Deep Dive in Data Partitioning & Sharding

Deep drive in Sharding Architecture Patterns :

Feb 08, 2025

Distributed System Learning Roadmap

What is Sharding?

Sharding is a method of database architecture, mainly employed for horizontal partitioning across multiple machines or databases. Each shard functions as a separate database, and together, they comprise a single logical database. Sharding distributes data according to a specific key, such as customer ID or geographic location, with the goal of decreasing the load on each database and thereby improving performance.

For example, an e-commerce platform experiencing heavy transaction volumes could use sharding to distribute customer data across different databases based on geographic location, thus ensuring even distribution of requests and reducing latency for users.

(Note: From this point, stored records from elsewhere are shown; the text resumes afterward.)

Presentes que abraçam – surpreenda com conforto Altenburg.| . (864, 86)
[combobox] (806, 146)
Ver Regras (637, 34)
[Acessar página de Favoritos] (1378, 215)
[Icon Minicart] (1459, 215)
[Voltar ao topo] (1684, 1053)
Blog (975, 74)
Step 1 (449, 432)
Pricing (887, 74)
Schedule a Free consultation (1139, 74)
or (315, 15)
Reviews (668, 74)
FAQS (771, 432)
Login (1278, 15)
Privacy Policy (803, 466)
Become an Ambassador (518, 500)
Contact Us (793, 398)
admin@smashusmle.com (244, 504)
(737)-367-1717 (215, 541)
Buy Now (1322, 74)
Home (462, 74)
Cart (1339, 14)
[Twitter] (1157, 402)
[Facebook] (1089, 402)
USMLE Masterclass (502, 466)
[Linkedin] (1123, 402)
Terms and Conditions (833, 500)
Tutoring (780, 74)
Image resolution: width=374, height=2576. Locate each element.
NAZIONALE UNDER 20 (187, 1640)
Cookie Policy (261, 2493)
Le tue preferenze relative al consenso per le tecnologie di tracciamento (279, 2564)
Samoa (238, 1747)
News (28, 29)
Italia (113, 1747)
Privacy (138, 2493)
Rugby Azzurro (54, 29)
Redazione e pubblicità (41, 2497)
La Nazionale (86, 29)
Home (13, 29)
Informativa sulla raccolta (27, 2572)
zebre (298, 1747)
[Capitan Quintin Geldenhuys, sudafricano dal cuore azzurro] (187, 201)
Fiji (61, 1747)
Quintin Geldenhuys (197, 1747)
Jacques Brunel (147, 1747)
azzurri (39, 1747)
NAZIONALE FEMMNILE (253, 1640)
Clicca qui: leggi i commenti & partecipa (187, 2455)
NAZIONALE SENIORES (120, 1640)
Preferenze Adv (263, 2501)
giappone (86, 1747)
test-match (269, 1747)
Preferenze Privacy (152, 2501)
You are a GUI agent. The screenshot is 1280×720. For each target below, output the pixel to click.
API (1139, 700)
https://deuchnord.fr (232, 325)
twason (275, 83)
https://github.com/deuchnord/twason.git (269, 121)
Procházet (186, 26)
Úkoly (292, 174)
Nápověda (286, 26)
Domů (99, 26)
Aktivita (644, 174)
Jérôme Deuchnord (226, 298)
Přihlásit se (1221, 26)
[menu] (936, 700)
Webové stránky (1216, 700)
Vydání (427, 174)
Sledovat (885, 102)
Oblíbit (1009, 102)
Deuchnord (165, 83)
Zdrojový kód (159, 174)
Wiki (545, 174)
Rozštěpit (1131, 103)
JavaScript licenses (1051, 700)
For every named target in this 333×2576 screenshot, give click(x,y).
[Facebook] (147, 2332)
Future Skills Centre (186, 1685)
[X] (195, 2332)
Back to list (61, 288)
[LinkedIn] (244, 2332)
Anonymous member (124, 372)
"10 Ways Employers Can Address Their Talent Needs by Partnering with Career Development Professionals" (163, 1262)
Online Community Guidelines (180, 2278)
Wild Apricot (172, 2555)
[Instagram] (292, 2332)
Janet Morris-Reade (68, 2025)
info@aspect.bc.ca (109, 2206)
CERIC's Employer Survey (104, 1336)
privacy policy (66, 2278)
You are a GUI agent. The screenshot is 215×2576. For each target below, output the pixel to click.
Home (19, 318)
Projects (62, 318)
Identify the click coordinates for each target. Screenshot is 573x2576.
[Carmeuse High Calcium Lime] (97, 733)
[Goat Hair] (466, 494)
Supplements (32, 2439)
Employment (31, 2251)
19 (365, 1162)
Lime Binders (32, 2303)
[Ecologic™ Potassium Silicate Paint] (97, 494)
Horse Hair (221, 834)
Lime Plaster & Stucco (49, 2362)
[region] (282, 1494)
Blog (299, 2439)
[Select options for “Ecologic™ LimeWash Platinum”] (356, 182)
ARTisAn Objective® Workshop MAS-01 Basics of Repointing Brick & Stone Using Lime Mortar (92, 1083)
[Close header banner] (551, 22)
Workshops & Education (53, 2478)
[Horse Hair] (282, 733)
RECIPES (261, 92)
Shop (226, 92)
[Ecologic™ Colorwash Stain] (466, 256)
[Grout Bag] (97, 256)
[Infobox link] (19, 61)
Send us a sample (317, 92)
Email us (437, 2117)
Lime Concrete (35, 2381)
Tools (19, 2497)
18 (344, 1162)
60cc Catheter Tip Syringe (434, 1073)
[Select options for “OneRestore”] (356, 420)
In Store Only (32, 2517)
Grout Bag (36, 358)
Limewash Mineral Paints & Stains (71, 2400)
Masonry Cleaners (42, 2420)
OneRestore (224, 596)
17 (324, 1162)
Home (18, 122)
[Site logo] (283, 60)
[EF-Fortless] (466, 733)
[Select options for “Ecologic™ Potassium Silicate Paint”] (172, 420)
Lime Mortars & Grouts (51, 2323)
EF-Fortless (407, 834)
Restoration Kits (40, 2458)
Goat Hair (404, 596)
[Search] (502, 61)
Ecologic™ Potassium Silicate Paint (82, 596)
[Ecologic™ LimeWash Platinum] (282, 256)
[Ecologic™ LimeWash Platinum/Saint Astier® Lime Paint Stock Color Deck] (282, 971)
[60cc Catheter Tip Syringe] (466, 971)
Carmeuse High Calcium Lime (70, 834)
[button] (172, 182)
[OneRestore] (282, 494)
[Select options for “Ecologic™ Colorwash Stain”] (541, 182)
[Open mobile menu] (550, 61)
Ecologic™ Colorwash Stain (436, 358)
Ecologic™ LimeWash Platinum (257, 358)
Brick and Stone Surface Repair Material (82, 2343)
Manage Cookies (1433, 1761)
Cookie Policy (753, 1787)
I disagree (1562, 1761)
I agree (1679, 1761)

The database is segmented into multiple shards based on customer geographic location (Americas, Europe, Asia, etc.).

-- Example SQL snippets for creating shards based on geographic location
-- Create a new database shard for European customers
CREATE DATABASE eur_customers;
-- Create a new database shard for American customers
CREATE DATABASE americas_customers;
-- Create a new database shard for Asian customers
CREATE DATABASE asia_customers;

What is Partitioning?

Partitioning is the process of dividing a database into distinct sections, or partitions, that can be stored and managed separately, it is commonly used to mean vertical partitioning. This division occurs within a single database system, eliminating the need for distribution across multiple servers. Partitioning is often implemented to enhance manageability, performance, and availability of large databases by organizing data into smaller, more manageable segments. Such implementation can streamline operations and significantly bolster query performance.

Consider a large database that stores sales records for a multinational corporation. By partitioning the sales records by region or year, the management of this extensive dataset becomes more feasible.

-- Example SQL snippet for creating a partition on sales records by year
CREATE TABLE sales (
    sale_id INT NOT NULL,
    product_name VARCHAR(255) NOT NULL,
    sale_date DATE NOT NULL,
    amount DECIMAL(10,2) NOT NULL
) PARTITION BY RANGE (YEAR(sale_date)) (
    PARTITION p2018 VALUES LESS THAN (2019),
    PARTITION p2019 VALUES LESS THAN (2020),
    PARTITION p2020 VALUES LESS THAN (2021),
    PARTITION p2021 VALUES LESS THAN (2022)
);

Database Sharding vs Partitioning

Sharding and Partitioning are both about breaking up a large data set into smaller subsets. The difference is that sharding implies the data is spread across multiple computers while partitioning does not. Partitioning is about grouping subsets of data within a single database instance. In many cases, the terms sharding and partitioning are even used synonymously, especially when preceded by the terms horizontal and vertical. Thus, horizontal sharding and horizontal partitioning can mean the same thing.

Types of Sharding

There are different criteria you can use to separate your data into various shards. The criteria you use may depend on your application, the structure of your data, your system architecture, geography, and your desires for scalability. Here are four major types of Sharding:

Key Range Based Sharding

Range-based sharding, or dynamic sharding, splits database rows based on a range of values. Then the database designer assigns a shard key to the respective range. For example, the database designer partitions the data according to the Range of IDs like the diagram below

 1 - 30 → Shard 1
 30- 60 → Shard 2

When writing a customer record to the database, the application determines the correct shard key by checking the customer's ID. Then the application matches the key to its physical node and stores the row on that machine. Similarly, the application performs a reverse match when searching for a particular record.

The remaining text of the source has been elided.